◆ **Passage shown**:

* * * * * * * * *

And that’s how Independent Carers was born?

Yes, I set up Independent Carers five years ago and started, rather naively, with the idea of a matching site for carers, like a dating site for carers and the people who needed care. That’s how the journey started, it’s been a long journey, and I’ve been chipping away ever since. Throughout that time we had personal loss, we lost my mum and Jim within 24 hours of each other, but I kept going with Independent Carers only to find that people who want to do self-employed care are often doing it under the radar, they just make it happen. 

What elements of novelty does Independent Carers bring to the conversation?

You have the trusted and accepted model of domiciliary care and care homes, and the idea to take the leap out of those frameworks is sometimes too far for carers. There are amazing carers who are on minimum wage, delivering fantastic care, but it is not working for them. My focus has really turned to supporting and equipping the self-employed carers to get out with the confidence and what they need, to deliver the care directly to the people who need it, for their benefit and the benefit of the person in receipt of that care. 

How did the market react to your proposal?

It’s been quite a journey because it is not an accepted model of care in this country. I hear people saying, “I didn’t know you could do that” or “There isn’t a Register for carers.” It is my vision that we will eventually have registered carers for older people as we have registered carers for childminding. It is less of an accepted process that you would take on self-employed carers. For childminding, there is regulatory body that makes sure that it is safe, but with care the CQC, (The Care Quality Commission), is interested in agencies to deliver care and I guess they do not have the resources to pick up individuals. I imagine it is quite an expensive process to ensure that all individuals are registered with the CQC. In this country the rule is that if you deliver care individually, and you have a private arrangement between two parties, then the CQC doesn’t get involved.

* * * * * * * * *

◆ **Entries provided**:
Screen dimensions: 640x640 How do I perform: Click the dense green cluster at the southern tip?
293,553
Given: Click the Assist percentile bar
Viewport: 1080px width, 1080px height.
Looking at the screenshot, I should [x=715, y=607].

* * * * * * * * *

◆ **Task details**: Reproduce the entire interview about Independent Carers word for word.

◆ **Answer for this exercise**:
And that’s how Independent Carers was born?

Yes, I set up Independent Carers five years ago and started, rather naively, with the idea of a matching site for carers, like a dating site for carers and the people who needed care. That’s how the journey started, it’s been a long journey, and I’ve been chipping away ever since. Throughout that time we had personal loss, we lost my mum and Jim within 24 hours of each other, but I kept going with Independent Carers only to find that people who want to do self-employed care are often doing it under the radar, they just make it happen. 

What elements of novelty does Independent Carers bring to the conversation?

You have the trusted and accepted model of domiciliary care and care homes, and the idea to take the leap out of those frameworks is sometimes too far for carers. There are amazing carers who are on minimum wage, delivering fantastic care, but it is not working for them. My focus has really turned to supporting and equipping the self-employed carers to get out with the confidence and what they need, to deliver the care directly to the people who need it, for their benefit and the benefit of the person in receipt of that care. 

How did the market react to your proposal?

It’s been quite a journey because it is not an accepted model of care in this country. I hear people saying, “I didn’t know you could do that” or “There isn’t a Register for carers.” It is my vision that we will eventually have registered carers for older people as we have registered carers for childminding. It is less of an accepted process that you would take on self-employed carers. For childminding, there is regulatory body that makes sure that it is safe, but with care the CQC, (The Care Quality Commission), is interested in agencies to deliver care and I guess they do not have the resources to pick up individuals. I imagine it is quite an expensive process to ensure that all individuals are registered with the CQC. In this country the rule is that if you deliver care individually, and you have a private arrangement between two parties, then the CQC doesn’t get involved.